Era il 3 febbraio 1983 quando un ragazzo dai capelli lunghi, gli occhi chiari e un look un po’ trasandato si ri-affacciava sul palco del Teatro Ariston. Era il Festival di Sanremo 1983. Vasco Rossi non era apprezzato (l’anno precedente aveva gareggiato con il brano “Vado al massimo“, senza riscontrare successo), anticonformista e ribelle, che in quell’edizione presentò una canzone che non solo avrebbe fatto parlare i benpensanti e i puristi della musica italiana di quegli anni, ma anche di quelli a seguire.

Sì perchè Vasco nella kermesse del 1983 si esibì con la canzone “Vita spericolata“, un pezzo intimista, strafottente, trasgressivo, che niente aveva a che vedere con i classici Toto Cutugno, Gianni Morandi o i Matia Bazar, presenti con lui in gara.

Talmente tanto sfrontato e menefreghista da abbandonare addirittura il palco prima della fine della canzone, rivelando platealmente l’uso del playback. Scandalo.

“Vita spericolata” si catapultò immediatamente in fondo alla classifica: piuttosto scontato, per gli standard dell’epoca, in cui non si era pronti ad una rivoluzione musicale che di lì a poco avrebbe stropicciato i toni pacati o strettamente melodici dell’universo discografico del nostro Paese, stravolgendoli totalmente.

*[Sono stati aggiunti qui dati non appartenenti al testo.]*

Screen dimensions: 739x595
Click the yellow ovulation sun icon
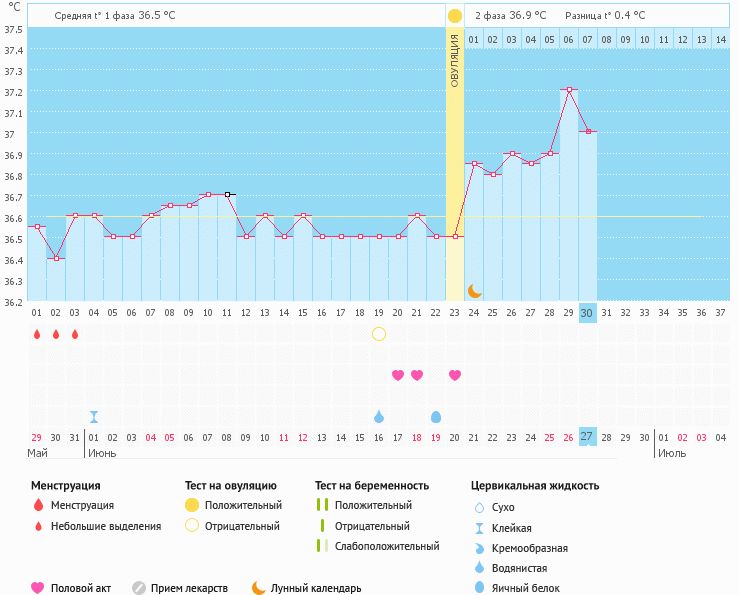coord(454,16)
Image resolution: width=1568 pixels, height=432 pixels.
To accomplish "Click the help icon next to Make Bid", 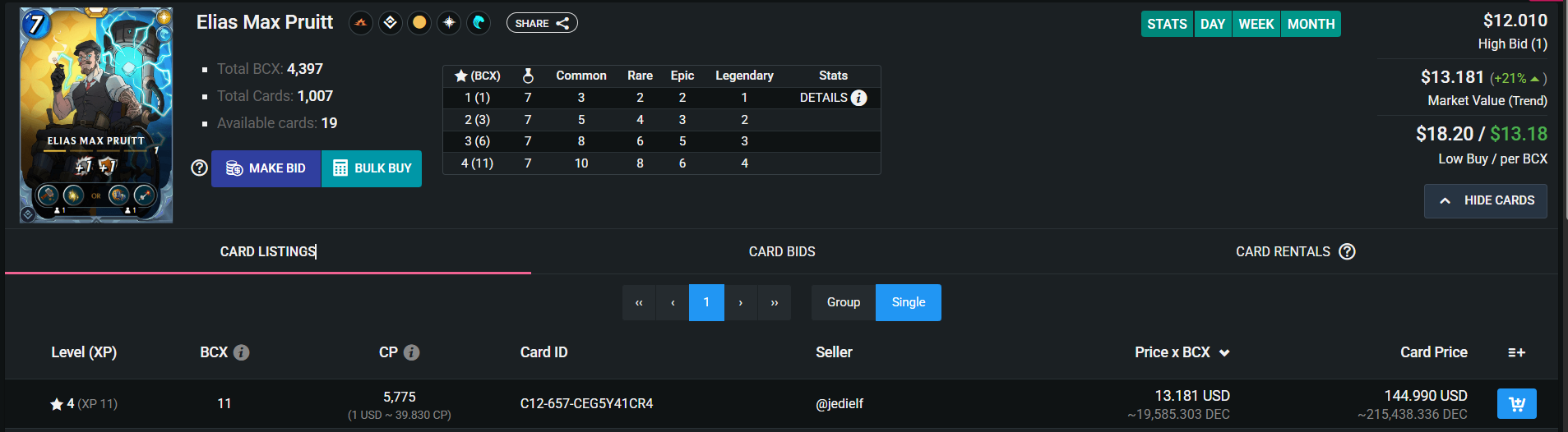I will (x=199, y=168).
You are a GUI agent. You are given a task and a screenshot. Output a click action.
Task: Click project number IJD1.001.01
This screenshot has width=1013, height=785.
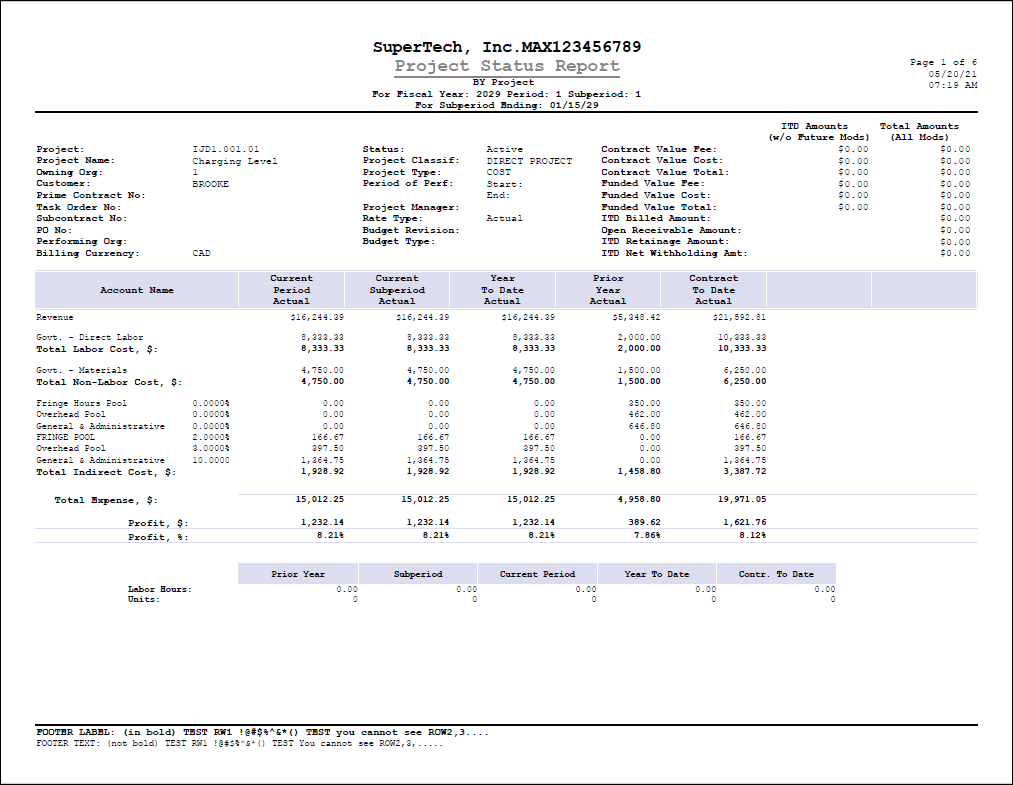click(x=225, y=149)
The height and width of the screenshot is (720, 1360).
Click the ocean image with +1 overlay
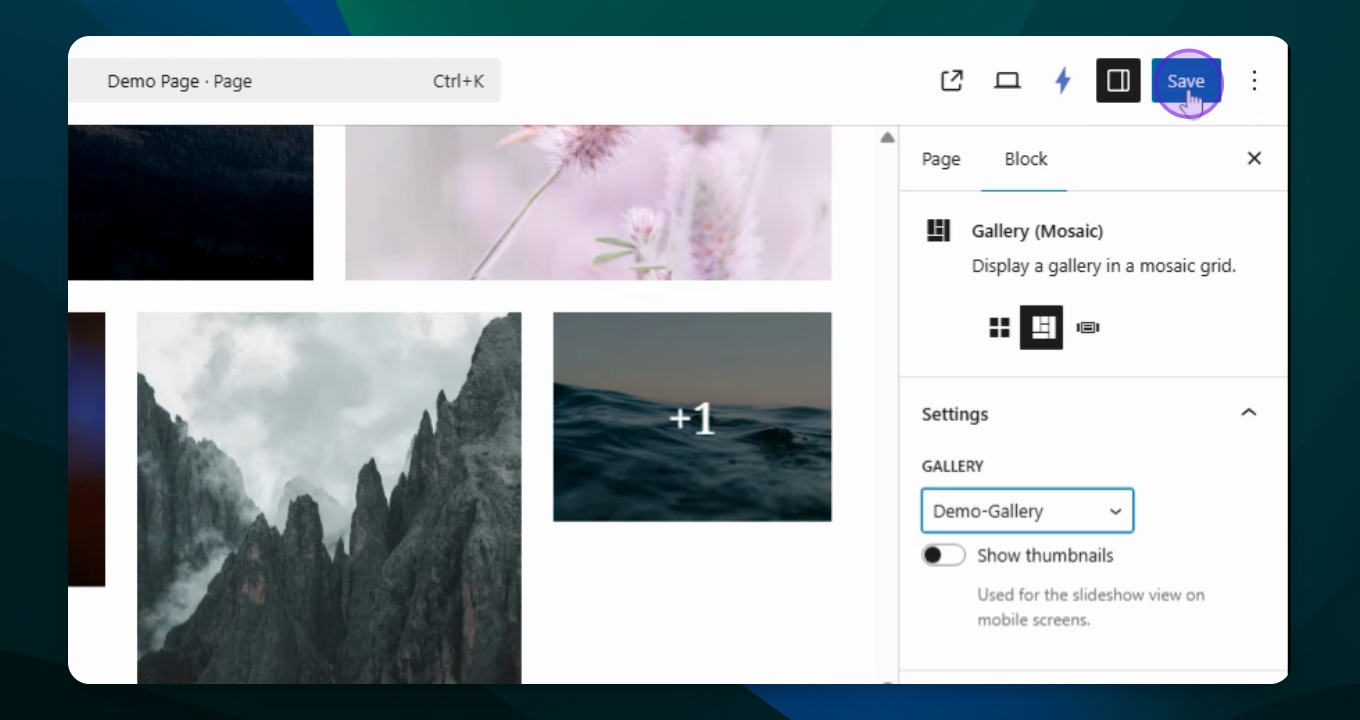(x=692, y=417)
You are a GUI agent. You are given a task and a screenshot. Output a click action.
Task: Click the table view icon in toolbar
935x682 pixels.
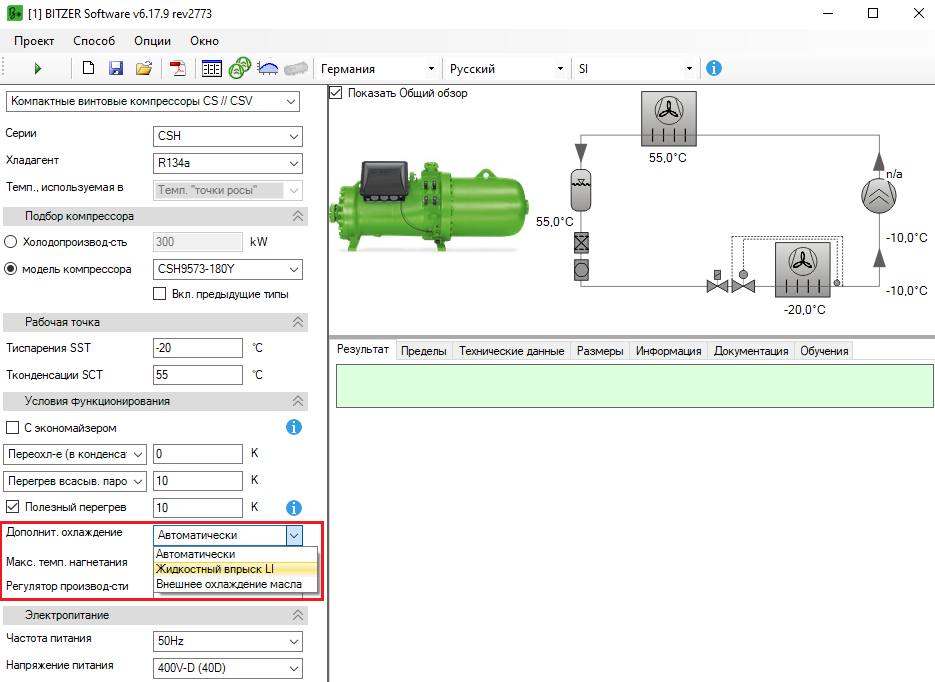[x=211, y=69]
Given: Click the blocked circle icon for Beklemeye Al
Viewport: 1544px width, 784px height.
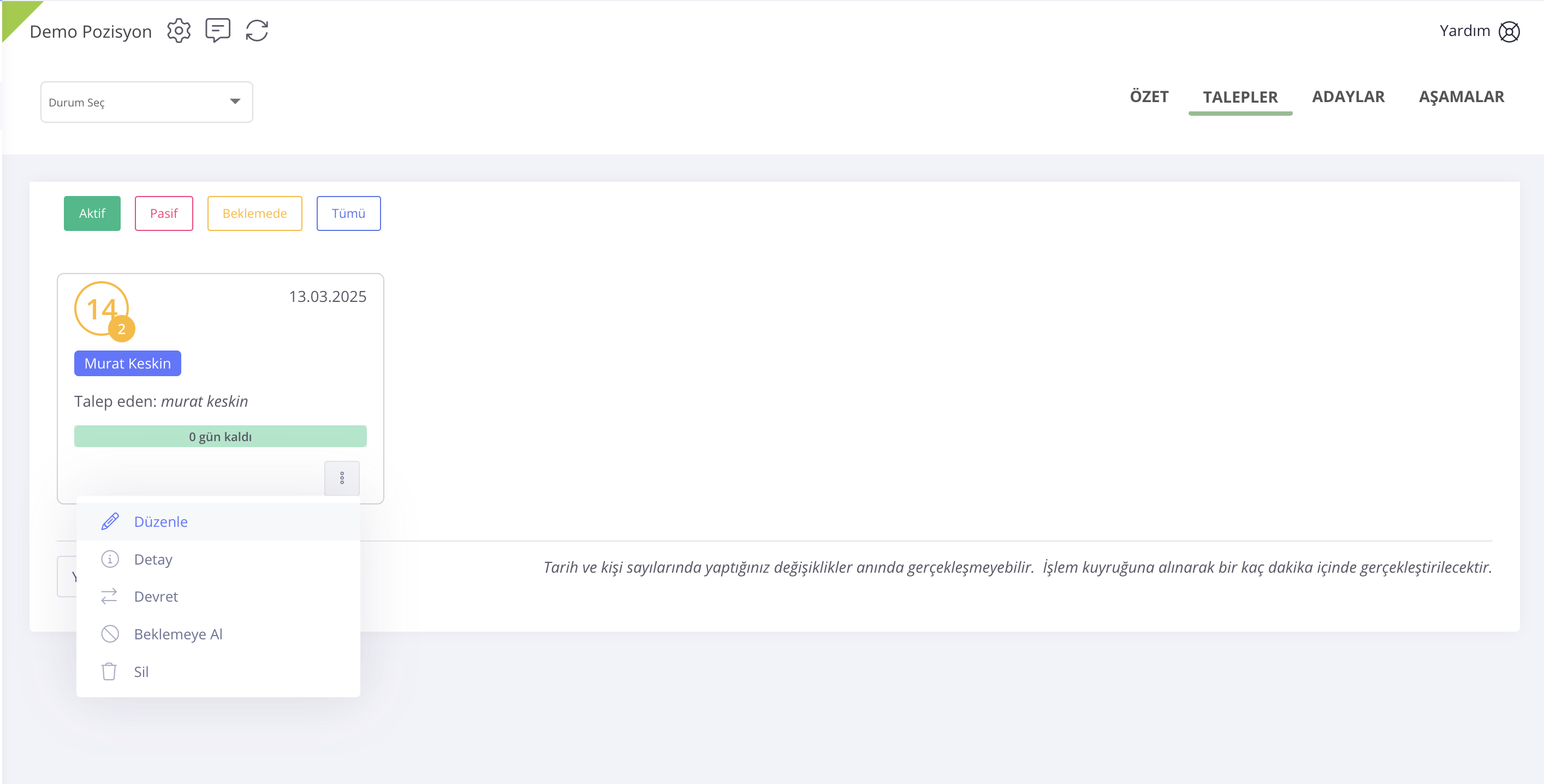Looking at the screenshot, I should click(110, 633).
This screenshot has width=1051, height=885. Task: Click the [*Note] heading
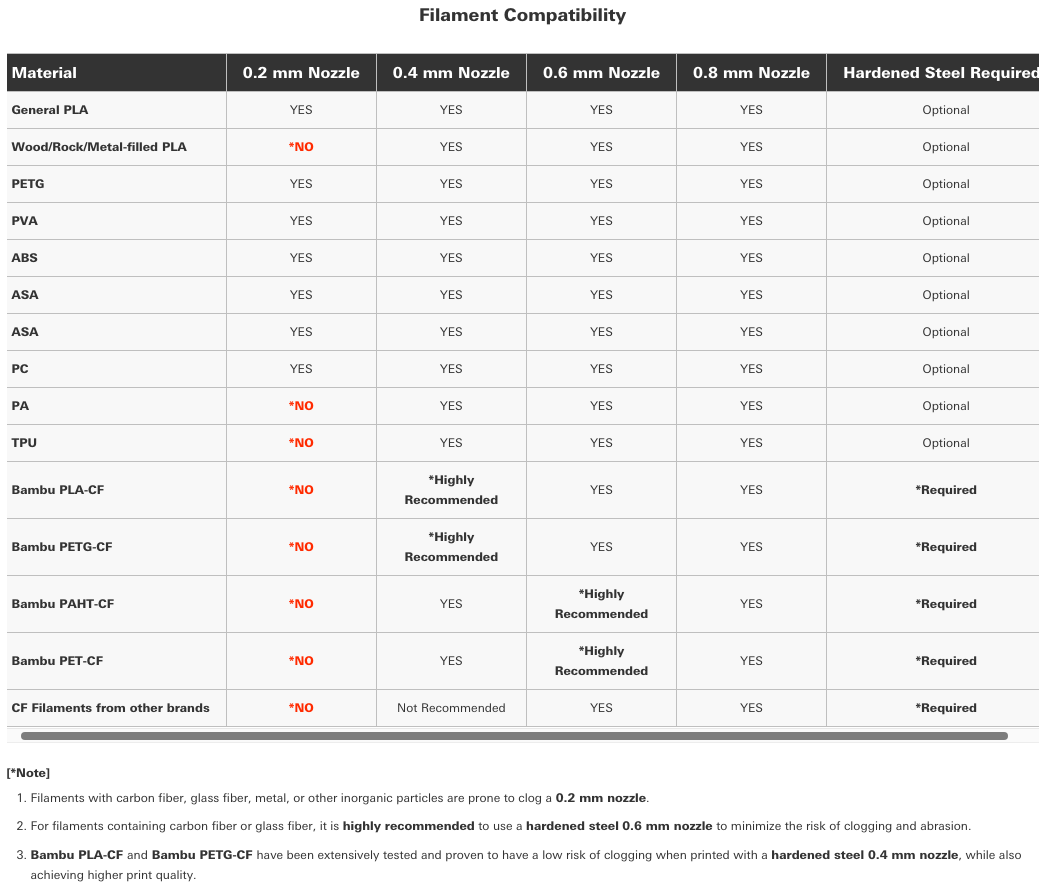pos(28,772)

Dopo quel Sanremo ’83 per il Blasco niente fu più come prima. E nemmeno per la musica in generale.

Oggi festeggiamo i 40 anni di una “Vita spericolata” che Vasco Rossi ha saputo portare avanti con numeri da record, sold out negli stadi e vendite da capogiro, diventando un’icona rock indiscussa per generazioni e generazioni. La sua carriera non si è più intrecciata con il Festival più nazionalpopolare d’Italia, se non per un’ospitata nel 2005 quando a condurre Sanremo era Paolo Bonolis, ma il successo che è conseguito dalla sua ultima partecipazione in gara ha fatto, di per sè, la storia.